Irish property values continue to surge in Q2 2014

Irish property values continue to surge in Q2 2014

Irish property values continue to surge in Q2 2014

  • Press Release

22 July 2014 Conor O’Donovan, MBA – Director of Policy & Communications

 

Dublin, 22 July 2014: Quarterly returns from Irish commercial real estate accelerated to
8.5% in the second quarter of 2014, their highest level since Q2 2006, and ahead of the
imposing 7.2% return recorded in the first three months of 2014, according to the IPD/SCSI
Ireland Quarterly Property Index.

These strong returns confirm that the Irish market recovery is now firmly established, with
property values rising throughout the last 12 months. Capital growth of 6.5% for Q2 2014
was also the highest since 2006, and has been accelerating over each of the last four
quarters.

The office sector continued to lead the market in Q2 2014, returning 10.1% in the last
quarter alone, which implies eight consecutive quarters of market outperformance for the
sector. Office values, nationally, have now risen by 22.7% over the last year, with values
right across the Dublin office markets rising by more than a quarter in the same period.

However, other parts of the Irish market are also now very much in recovery mode. Retail
property values have grown by more than 10% over the last three quarters, after six years of
decline, while industrial values are up 2.2% since Q3 2013.

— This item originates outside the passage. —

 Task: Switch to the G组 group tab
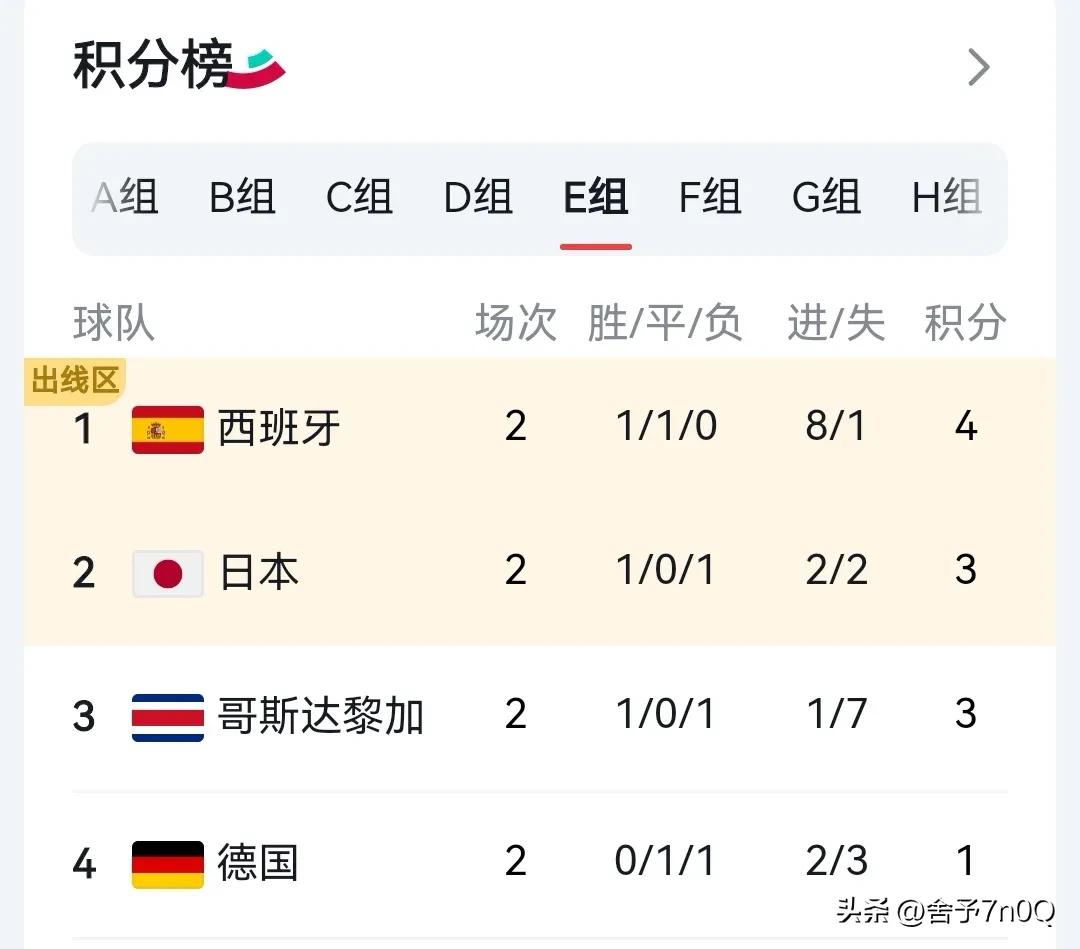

Income return at 8.6% for the Irish market over the last year now constitutes a less
significant component of the overall total return of 26.6% than it had done in previous
quarters. However, the income return for Irish property is still the highest for any market
measured by IPD globally. This high level of income is continuing to prove attractive to both
domestic and foreign investors as general Irish economic conditions maintain their improving
trend.

Unlike in previous quarters, the high returns for Irish offices over the last quarter have
stemmed overwhelmingly from a strengthening occupier market, with rental value growth
reaching 11.0% in Q2 2014, a quarterly level that has not been matched this millennium.
Reductions in yields, reflecting increasing investor demand, meanwhile added less than 2%
to office capital values.

In contrast, the growth in retail values, which accelerated to 4.2% over the last quarter, was
entirely dependent on strengthening investor demand. Improving prospects for retail
consumption and the health of occupier markets lay behind this, reinforced by the fact that
the run of 21 consecutive quarters of falling retail rental values finally ended in Q2 2014;
rental values were stable over the quarter. This reflected the view that despite many
indicators on the Irish economy looking increasingly positive, personal consumption has thus
far proved sluggish; however retail investors look to be expecting an improvement.

Industrials have proved the weakest of the three main sectors in each of the last three
quarters, but here too capital growth took hold in Q2 2014, at 1.7% for the quarter, the
strongest quarterly growth since June 2007. As in the retail sector, industrial rental values
were however static on balance in the first half of 2014, with positive economic indicators
slow to percolate through into occupational demand.

 

The 12-month return for Irish commercial property of 26.6% to the end of June 2014 was
higher than that for the UK over the same period (17.6% according to the IPD UK Monthly
Property Index). Irish real estate also outperformed Irish bonds, which returned 19.6% over
the last 12 months (JP-Morgan 7-10 yr) but underperformed equities, which returned 28.6%
(MSCI Ireland).

Colm Lauder, Senior Associate, IPD, said, “Growth in the Irish commercial property market
is now looking impressive, with the levels of return starting to rival those last seen in 2006.
However, it should be stressed that today capital values are rising from a much lower base,
with equivalent yields averaging 7.3% at the end of June 2014 compared to 4.0% at the
height of the last boom. At the same time market rents are now moving ahead after a long
period of economic stagnation as hard-earned fiscal reforms inject confidence in the Irish
economy.”

Ray Hanley, Chairman of the Valuation Professional Group of the Society of Chartered
Surveyors Ireland (SCSI), said, “The Dublin market is continuing to strengthen and
investment volumes have continued to increase due to strong demand from both domestic
and overseas investors, particularly for modern office space. Given the level of competition
in Dublin and in other major cities, we are now starting to see more investors move up the
risk curve and seek opportunities such as in the retail sector, with considerable interest
being generated in a number of regional shopping centres which are currently on the market,
which should assist in the recovery in areas outside of the main cities.”